Is Parkour Illegal in New York?

The answer is no, parkour is not illegal in New York. Anyone can practice parkour in public parks, spaces, and indoor gyms that offer parkour facilities in the city.

Practitioners’ Values: How it Prevents Them From Doing Any Damage to Public Spaces

Though the assumption of trespassing and obstruction of walkways is always there, genuine traceurs (the term used to call Parkour practitioners) actually hold values that make them respectful of urban environments. They follow the “Leave No Trace” philosophy, wherein they try as much as they can to ensure the venue is clean and safe after they’ve used the space. They also strive to make venues cleaner than when they first stepped foot in the place.

Organized groups and movements carry values enforced on their practitioners to respect the playground. Locations can include public parks, abandoned structures, and gyms. In cases of damage to equipment and materials, traceurs report them right away to park officers and acknowledge accountability.

Those who practice holding the philosophy of Parkour also respect nature by never hanging on tree branches, running over gardens, landscaped lawns, or climbing trees. They strictly execute their movements on manmade structures such as cemented walls, stairwells, railings, fences, gaps between roofs, and other structures.

Practicing the values and philosophy of Parkour ensures that practitioners get to continue to use public spaces by respecting parks, playgrounds, officials, civilians, and officers.

Parkour Practice in New York

Parkour was introduced in the US by Mark Toorock, who was based in Washington, DC when he brought it to the country after learning the skills and values in Europe in the 90s.

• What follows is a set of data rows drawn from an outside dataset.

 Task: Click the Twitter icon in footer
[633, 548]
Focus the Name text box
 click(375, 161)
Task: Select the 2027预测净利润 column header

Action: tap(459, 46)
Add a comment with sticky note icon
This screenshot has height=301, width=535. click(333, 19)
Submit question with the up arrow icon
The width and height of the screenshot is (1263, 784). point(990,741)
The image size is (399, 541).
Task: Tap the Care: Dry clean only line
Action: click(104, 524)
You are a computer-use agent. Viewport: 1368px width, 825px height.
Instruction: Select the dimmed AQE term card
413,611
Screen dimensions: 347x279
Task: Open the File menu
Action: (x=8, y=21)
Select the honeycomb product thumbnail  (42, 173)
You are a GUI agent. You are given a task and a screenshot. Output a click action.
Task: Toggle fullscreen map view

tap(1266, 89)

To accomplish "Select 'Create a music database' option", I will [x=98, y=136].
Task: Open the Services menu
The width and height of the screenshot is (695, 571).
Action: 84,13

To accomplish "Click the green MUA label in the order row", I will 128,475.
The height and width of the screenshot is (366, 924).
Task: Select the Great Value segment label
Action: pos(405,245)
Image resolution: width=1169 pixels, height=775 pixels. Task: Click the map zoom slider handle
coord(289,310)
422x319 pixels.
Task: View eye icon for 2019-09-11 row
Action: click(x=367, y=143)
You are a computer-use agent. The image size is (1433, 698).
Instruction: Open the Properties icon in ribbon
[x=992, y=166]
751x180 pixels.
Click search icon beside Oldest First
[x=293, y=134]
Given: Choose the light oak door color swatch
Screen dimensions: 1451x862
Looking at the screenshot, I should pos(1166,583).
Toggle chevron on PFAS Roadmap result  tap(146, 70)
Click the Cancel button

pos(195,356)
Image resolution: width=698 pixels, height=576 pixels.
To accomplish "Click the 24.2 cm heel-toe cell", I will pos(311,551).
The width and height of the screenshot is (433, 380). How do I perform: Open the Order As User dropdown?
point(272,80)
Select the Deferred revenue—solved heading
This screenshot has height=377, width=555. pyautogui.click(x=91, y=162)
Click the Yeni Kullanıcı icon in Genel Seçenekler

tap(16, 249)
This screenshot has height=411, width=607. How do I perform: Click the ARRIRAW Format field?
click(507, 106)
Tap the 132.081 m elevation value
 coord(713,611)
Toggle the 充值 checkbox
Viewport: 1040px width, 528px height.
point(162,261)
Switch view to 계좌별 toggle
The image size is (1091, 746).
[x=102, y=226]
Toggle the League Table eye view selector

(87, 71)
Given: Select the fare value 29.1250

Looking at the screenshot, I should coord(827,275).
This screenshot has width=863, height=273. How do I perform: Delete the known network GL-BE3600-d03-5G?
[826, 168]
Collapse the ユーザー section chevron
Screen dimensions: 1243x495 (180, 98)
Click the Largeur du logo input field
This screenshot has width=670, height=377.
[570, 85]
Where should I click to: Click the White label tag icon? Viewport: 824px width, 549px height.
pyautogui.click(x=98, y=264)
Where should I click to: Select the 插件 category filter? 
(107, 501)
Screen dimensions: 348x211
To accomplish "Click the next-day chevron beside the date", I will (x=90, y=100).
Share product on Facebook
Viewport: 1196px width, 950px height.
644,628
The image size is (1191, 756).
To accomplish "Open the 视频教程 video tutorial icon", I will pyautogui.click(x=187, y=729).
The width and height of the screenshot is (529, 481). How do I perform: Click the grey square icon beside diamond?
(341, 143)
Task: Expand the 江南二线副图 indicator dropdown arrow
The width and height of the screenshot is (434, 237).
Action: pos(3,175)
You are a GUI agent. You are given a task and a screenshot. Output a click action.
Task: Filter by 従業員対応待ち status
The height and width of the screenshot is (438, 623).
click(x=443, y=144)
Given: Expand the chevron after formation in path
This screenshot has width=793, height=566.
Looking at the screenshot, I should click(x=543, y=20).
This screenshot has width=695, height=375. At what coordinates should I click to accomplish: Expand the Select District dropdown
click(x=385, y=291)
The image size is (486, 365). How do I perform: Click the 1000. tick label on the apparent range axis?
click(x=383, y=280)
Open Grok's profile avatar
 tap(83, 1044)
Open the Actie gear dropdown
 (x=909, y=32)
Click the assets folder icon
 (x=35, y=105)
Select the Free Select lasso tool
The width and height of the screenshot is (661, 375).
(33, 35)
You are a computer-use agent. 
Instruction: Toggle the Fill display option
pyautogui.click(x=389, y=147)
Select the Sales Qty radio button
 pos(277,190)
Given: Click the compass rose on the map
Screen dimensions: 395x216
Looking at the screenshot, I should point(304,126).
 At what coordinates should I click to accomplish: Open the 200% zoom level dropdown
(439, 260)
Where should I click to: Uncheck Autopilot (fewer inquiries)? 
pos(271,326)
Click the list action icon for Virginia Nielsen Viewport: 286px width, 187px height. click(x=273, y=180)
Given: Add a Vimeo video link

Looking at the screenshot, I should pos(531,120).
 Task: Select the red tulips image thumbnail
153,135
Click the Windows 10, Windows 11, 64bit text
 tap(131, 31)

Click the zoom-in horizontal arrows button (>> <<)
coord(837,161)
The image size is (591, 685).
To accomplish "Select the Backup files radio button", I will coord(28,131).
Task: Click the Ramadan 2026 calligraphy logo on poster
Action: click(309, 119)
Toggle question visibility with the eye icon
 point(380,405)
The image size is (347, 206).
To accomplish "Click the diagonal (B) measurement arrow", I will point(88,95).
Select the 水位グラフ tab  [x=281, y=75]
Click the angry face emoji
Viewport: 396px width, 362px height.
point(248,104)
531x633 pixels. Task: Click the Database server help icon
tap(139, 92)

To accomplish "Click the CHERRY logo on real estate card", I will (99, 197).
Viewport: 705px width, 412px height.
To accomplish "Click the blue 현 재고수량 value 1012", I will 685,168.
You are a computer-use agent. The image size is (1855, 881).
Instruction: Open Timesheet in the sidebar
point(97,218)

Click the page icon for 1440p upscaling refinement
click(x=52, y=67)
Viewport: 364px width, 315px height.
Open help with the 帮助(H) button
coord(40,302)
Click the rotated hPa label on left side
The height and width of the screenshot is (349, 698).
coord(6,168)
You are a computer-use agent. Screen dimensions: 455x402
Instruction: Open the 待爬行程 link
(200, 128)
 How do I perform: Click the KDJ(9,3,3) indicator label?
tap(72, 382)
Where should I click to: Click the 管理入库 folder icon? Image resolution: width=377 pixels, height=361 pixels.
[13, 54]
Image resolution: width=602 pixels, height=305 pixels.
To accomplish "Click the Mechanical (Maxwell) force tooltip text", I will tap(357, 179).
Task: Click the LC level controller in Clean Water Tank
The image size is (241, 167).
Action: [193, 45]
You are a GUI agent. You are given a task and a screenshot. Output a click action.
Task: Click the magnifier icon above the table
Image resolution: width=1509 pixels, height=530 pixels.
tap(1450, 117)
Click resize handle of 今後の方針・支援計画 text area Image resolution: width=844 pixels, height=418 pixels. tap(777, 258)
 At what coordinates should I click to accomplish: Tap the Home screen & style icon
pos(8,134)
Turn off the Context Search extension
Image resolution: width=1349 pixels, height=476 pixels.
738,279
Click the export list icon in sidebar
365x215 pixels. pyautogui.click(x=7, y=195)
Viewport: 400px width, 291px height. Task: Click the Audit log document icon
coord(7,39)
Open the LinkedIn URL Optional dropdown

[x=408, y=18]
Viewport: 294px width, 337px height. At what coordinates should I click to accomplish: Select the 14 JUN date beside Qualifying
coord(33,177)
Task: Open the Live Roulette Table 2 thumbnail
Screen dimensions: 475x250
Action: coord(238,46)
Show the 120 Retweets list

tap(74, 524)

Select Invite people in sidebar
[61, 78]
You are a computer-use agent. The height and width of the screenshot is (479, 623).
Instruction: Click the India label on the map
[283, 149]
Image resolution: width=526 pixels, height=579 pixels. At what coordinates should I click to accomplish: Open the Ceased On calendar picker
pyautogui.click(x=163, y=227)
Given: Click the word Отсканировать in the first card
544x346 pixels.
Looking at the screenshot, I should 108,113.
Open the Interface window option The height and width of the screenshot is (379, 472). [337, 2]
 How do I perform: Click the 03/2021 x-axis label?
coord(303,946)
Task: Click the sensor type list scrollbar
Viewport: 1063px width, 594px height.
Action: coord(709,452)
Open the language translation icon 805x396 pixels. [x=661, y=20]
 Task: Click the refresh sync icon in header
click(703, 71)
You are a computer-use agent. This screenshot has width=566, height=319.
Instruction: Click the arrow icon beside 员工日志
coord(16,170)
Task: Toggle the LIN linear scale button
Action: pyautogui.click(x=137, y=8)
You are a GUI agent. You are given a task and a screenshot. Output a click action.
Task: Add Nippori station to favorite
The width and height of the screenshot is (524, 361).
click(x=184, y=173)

Parkour is founded by David Belle, who created the practice in the 90s. From Lisses, a suburb in Paris, Parkour eventually spread throughout Europe due to videos posted on the internet. Eventually, it made its way to the US, thanks in part to Toorock, and pop culture features that included TV guests and movie features, particularly due to the James Bond movie, Casino Royale, where practitioner and David Belle’s best friend at the time, Sebastian Foucan, was featured in the film.

What makes New York a favorite playground of traceurs is that in every borough, the urban landscapes provide ample opportunities for executing jumps, rolls, runs, flips, and other movements.

Training and meet-ups are usually done in public spaces since Parkour’s philosophy of practice are based upon adaptability, creativity, and freedom. Some gyms offer indoor Parkour facilities, and government officials have suggested designated public facilities, but many practitioners are against these venues because it contradicts the true essence of the practice.

Top Places in New York for Parkour Practitioners

Though Parkour is legal in New York, practitioners suggest not practicing in private spaces such as office buildings, apartments, hotels, and locations that are not open for public use.

Public parks are the best places to train and meet up with other practitioners, and some of these are the Hudson River Park, Riverbank State Park, Washington Square Park, Travers Park in Jackson Heights, Queens, Prospect Park in Brooklyn, and of course, the best spot for traceurs, Central Park in Manhattan.

Central Park is a favorite among beginners and avid practitioners because it is packed with numerous man-made and natural obstacles that are perfect for all skill levels. Onlookers can see traceurs at the park almost daily.

One park, however, banned traceurs from practicing on its premises, and this is Battery City Park in the south area of Manhattan. In 2010, the park stated that climbing on walls and using structures that are not intended for their use is not allowed.

Park officials defined “the reckless use of state property,” as used rails, walls, and stair rails in a manner that’s not intended for its purpose. The fine for this violation starts at $300.

Except for Battery Park, almost every public park in New York allows traceurs to train in its spaces. In fact, certain Parkour groups work with the New York Parks and Recreation Dept. to continuously maintain sustainable and mutual relationships between the athletes and park officials.


Parkour is completely legal to practice in New York, as long as you stick to public parks and spaces, respect officers and civilians, as well as respect the playground. If an officer comes and asks practitioners to stop or leave, you must respect them, leave, and move to another location, so members of the movement continue to maintain cordial relationships with authorities and continue to practice in harmony with the urban city.